Human Cytomegalovirus Ie86 Protein Research In Arpe-19 Cell Cycle

Objective:To study the effects of HCMV infection on cell cycles of ARPE-19, observe the relationship between the effects and HCMV IE86 genes, and explore the pathogenesis of HCMV infection.Methods:Synchronized ARPE-19 were infected with HCMV, the mock-infected group was set up as control group simultaneously. Infected ARPE-19 were harvested at 1,2,3, 4 and 5 days of post-infection. HCMV IE mRNA was detected by RT-PCR, HCMV IE proteins were detected by immunofluorescence assay, HCMV IE proteins and pp65 were detected by western blot assays. Cell proliferation of ARPE-19 after HCMV infection was detected by MTT assay. Cell cycles of ARPE-19 was detected by flow cytometry analysis. Cyclin D1 and Cyclin E were detected by western blot assays. Eukaryotic expression plasmid pEGFP-N3-IE86 was constructed and transfected into ARPE-19 cells with Lipofectamine 2000. The expression of IE86 was tested in ARPE-19 cells by RT-PCR and immunofluorescence assay. Cell cycles of transfected ARPE-19 was detected by flow cytometry analysis.Results:The HCMV IE72 and IE86 mRNA were expressed respectively at 1 and 3 days of post infection. The HCMV IE72, IE86 and pp65 were expressed respectively at 2,3 and 5 days of post infection. MTT show that the OD ratio of HCMV were respectively (0.646±0.0558),(0.664±0.0765),(0.723±0.1474) and (0.803±0.1073) at 3,4,5 and 6 days of post infection. The FCM results show that the S phase ratio in the cell cycles were respectively 21.78%±2.65%,26.65%±0.71% and 31.80%±3.97% at 3,4 and 5 days of post infection. There were significant difference(P<0.05)in the number of cells in S phase between the mock-infected group and HCMV-infected group at 3,4 and 5 days of post infection. The amount of cyclin E protein significantly increased in HCMV-infected cells at 3 dpi, while cyclin D1 levels dramaticly decreased at 4 dpi.
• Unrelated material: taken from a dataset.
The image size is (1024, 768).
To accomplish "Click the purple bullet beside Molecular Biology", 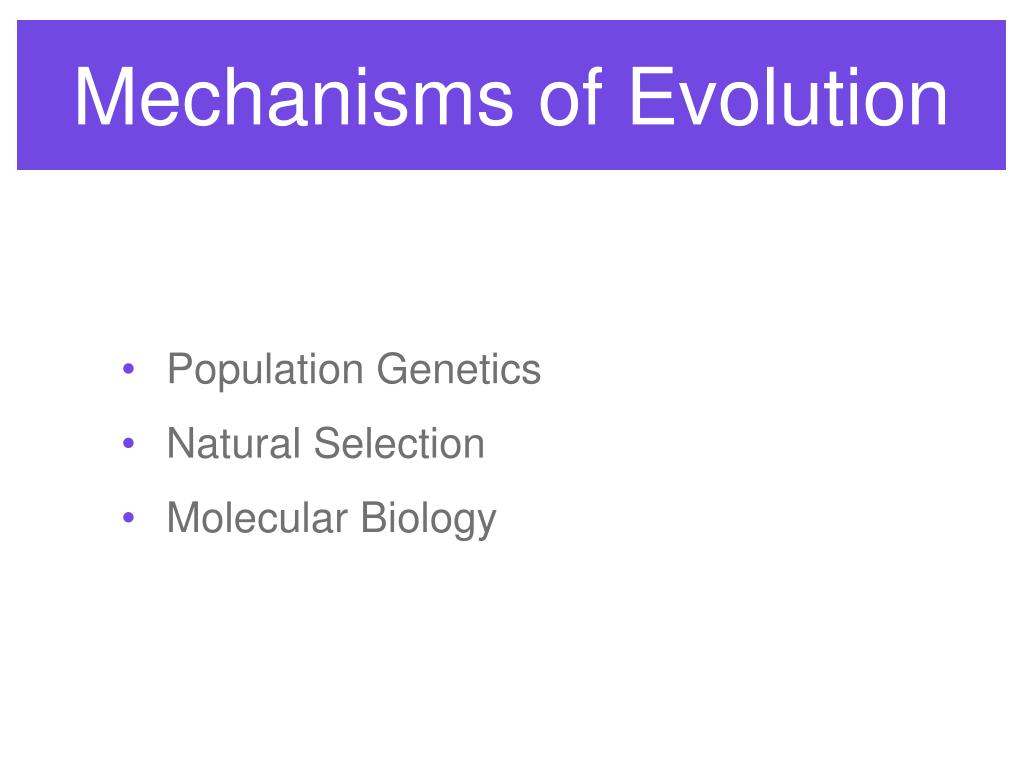I will pos(128,518).
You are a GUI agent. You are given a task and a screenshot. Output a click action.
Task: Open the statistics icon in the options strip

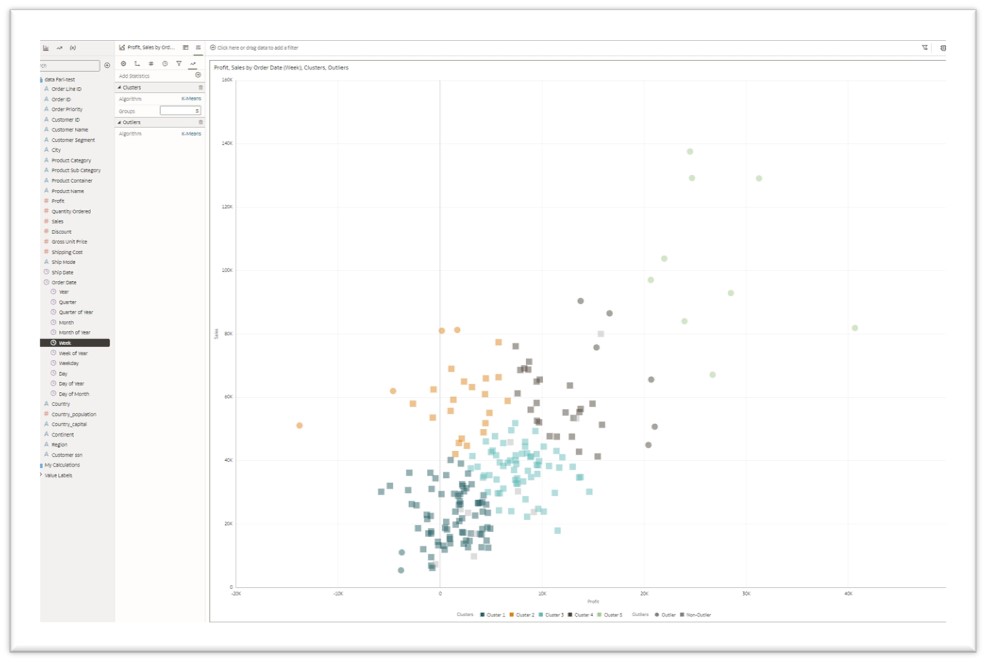(151, 63)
The recombinant plasmid pEGFP-N3-IE86 had been constructed correctly and the expression of IE86 gene could be detected in APRE-19 cells. The FCM analytic results showed that cell cycles had the same changes after cells were transient transfected by pEGFP-N3-IE86.Conclusions:HCMV can replicate and propagate in ARPE-19, but HCMV genes had a delayed kinetics. HCMV infection influences the progression of cell cycle of ARPE-19 and arrests cell cycle at S phase. This may be induced by HCMV IE86.